Kitchener was on his feet with a stabbing breath, stumbling down the embankment. In his dim-sighted, watering eyes the erect figure on the ice loomed like a specter in an unbelievable dream. He reached awe-stricken towards the stiff, unresponsive silhouette.

“Dad!” he said in a stifled voice. And again, in sudden, breaking emotion: “_Dad!_”

With a quiet, gentle dignity the man drew away from the hands that had touched him. Jerry hastened forward and crooked his arm about his brother’s shoulders.

“No, Kit! I’ve talked and talked with him, and he doesn’t get me. It’s no use. Save yourself the heartbreak. He knows us only as a couple of white men whom he’s just happened to meet out here on the barrens. That’s all.”

The tears that drenched Kit’s eyes were not wholly the weeping of tormented, aching nerves. His father! Inspector Tearl of the Royal Canadian Police--wearing the garb and living the life and thinking the thoughts of an Ahiagmuit Esquimau! The pathos of that stern and lonely figure--the man who had emerged out of the ghostly years, and did not even know he had come back to his own.

The old man said something in a strange tongue, and ended with a kindly laugh.

Jerry answered with an unusual gentleness of voice.
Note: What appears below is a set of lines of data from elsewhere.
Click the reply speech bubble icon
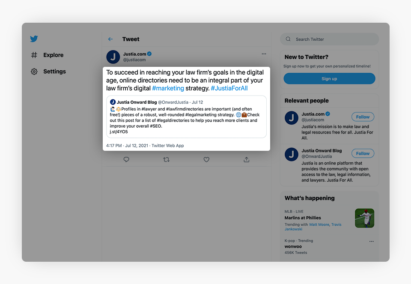411x284 pixels. click(x=126, y=159)
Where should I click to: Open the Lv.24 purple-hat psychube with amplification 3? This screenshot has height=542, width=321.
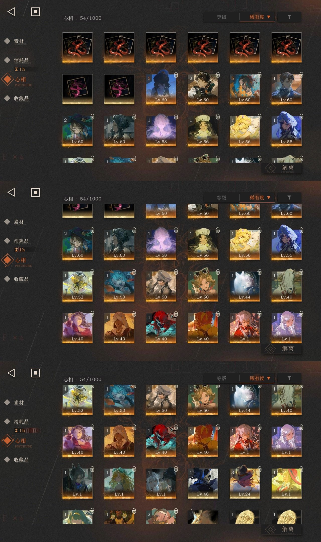pyautogui.click(x=245, y=483)
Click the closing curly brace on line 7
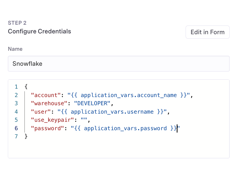237x172 pixels. pyautogui.click(x=26, y=136)
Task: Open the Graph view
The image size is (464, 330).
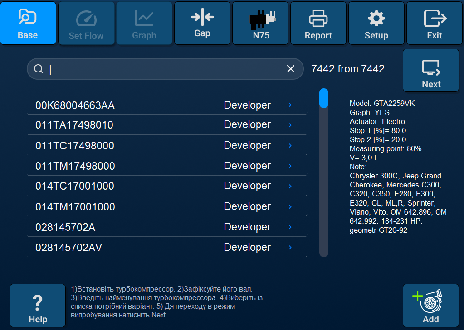Action: [144, 23]
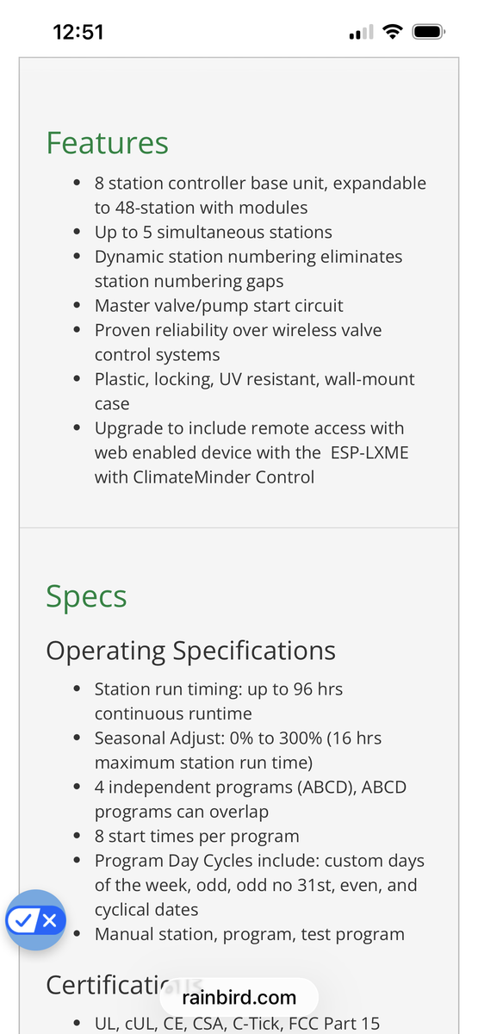Tap the X on the floating blue widget
This screenshot has height=1034, width=478.
click(x=49, y=920)
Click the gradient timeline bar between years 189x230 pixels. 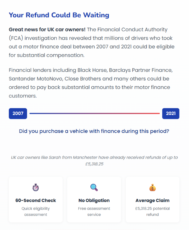pos(95,113)
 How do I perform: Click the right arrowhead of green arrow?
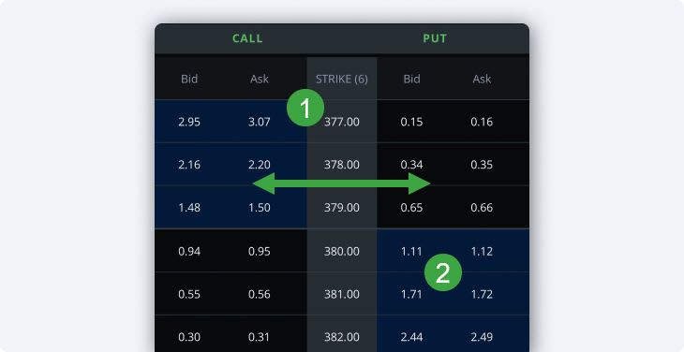[420, 183]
“What is it?” Kit asked with a sound that was like a sob.

“He sees what’s wrong with you, and he says that snow-blindness sometimes makes men act queerly. But he likes your looks and is glad to have made your acquaintance.”

“To make my--” Kit could not finish. He felt as though he were stifling.

“I found him on Queen Maud Sea, sitting by a seal hole with a spear in his hand,” said Jerry. “His tribesmen told me that they have not known a starvation winter since he became one of them. A white man’s brains to help them through the long midnights. They adored him.”

Kit was too choked-up to speak. He had never heard of a more complete tragedy than this. Bill Tearl, lost to the world and to himself--not knowing who he was or where he came from--spending the years in an Esquimau igloo. Death in itself is not so terrible. But to die, and still go on living! It might not have been so bad if utter forgetfulness had blotted out everything of the past. But was it possible ever for the memory to go into a total eclipse?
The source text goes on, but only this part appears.